- Origin: Los Angeles, U.S.
- Genres: Punk rock;
- Years active: 2014–2017
- Label: Don Giovanni
- Members: Allison Wolfe; Mecca Vazie Andrews; David Orlando; Sharif Dumani; Francisco "Pachy" Garcia;

= Sex Stains =

American punk-rock band from Los Angeles

Sex Stains was an American punk rock band from Los Angeles formed in 2014 by Allison Wolfe, alongside David Orlando, Sharif Dumani, Francisco "Pachy" Garcia, and Mecca Vazie Andrews. Wolfe was a former member of Bratmobile and other bands; Orlando came from Warpaint and Garcia from Prettiest Eyes; Dumani had played with Cody Chesnutt and Alice Bag; and Andrews came with a background as a professional dancer and choreographer.

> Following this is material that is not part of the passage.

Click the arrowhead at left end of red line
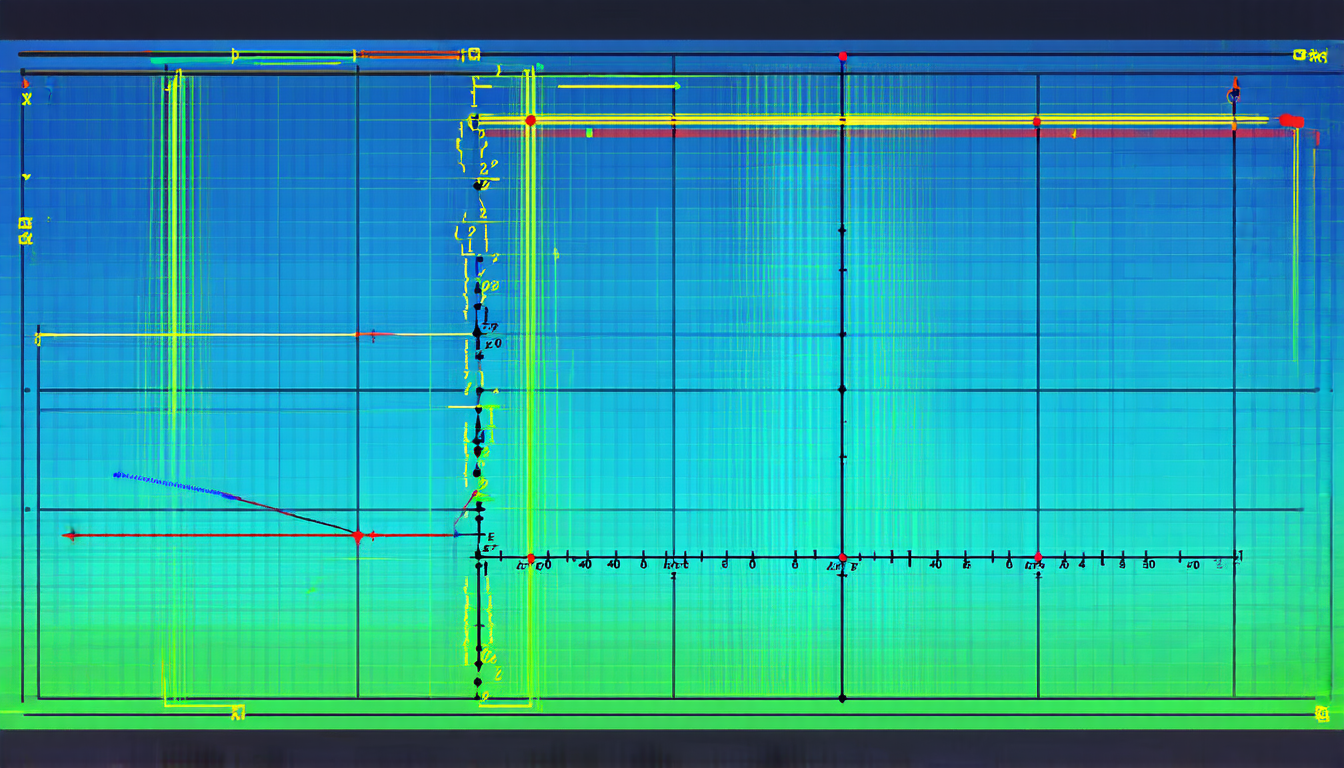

In 2016, the band released their debut album, eponymously titled Sex Stains. The album was recorded at Station House Studios in Echo Park, and produced by Mark Rains.

A music video for the song "Period. Period." was filmed in the bathroom of the longstanding Los Angeles punk venue The Smell. Wolfe said she had long been fascinated by the building's colorfully decorated facilities, "though I'm a little afraid to actually go to the bathroom there".

In a 2016 interview, Wolfe described the band as a more casual endeavor than her previous ones: "We’re not a younger band where we’re all just hanging around and trying to make it – we all have our lives already and we’re a little bit older and just kind of like, 'Yeah, we’ll do the band when we can'."

In December 2016, months after performing at Comet Ping Pong, the band was targeted by individuals who believed in the Pizzagate conspiracy theory; this was also due to the band allegedly featuring the "Boy Lover" symbol in their music video on YouTube. The band responded by closing the comments on their YouTube channel, writing in the description in one of their videos: "There was absolutely NO PLOT to purposefully use offensive symbols or to mess with peoples heads. There was/is ZERO interest in anything having to do with children. No one in the band had any knowledge of the triangle/spirals horrid symbolism. We're shocked & disgusted by the theory that we are somehow linked to Pedophelia rings or Satanic cults, and also by the hateful comments & accusations we've been receiving. WE ARE NOT pedophiles and do NOT support or promote it. Period. Again, we are just a punk rock band."

From summer 2017, Wolfe led a modified lineup of the band, dubbed Ex Stains. This outfit performed for approximately a year, disbanding in summer 2018.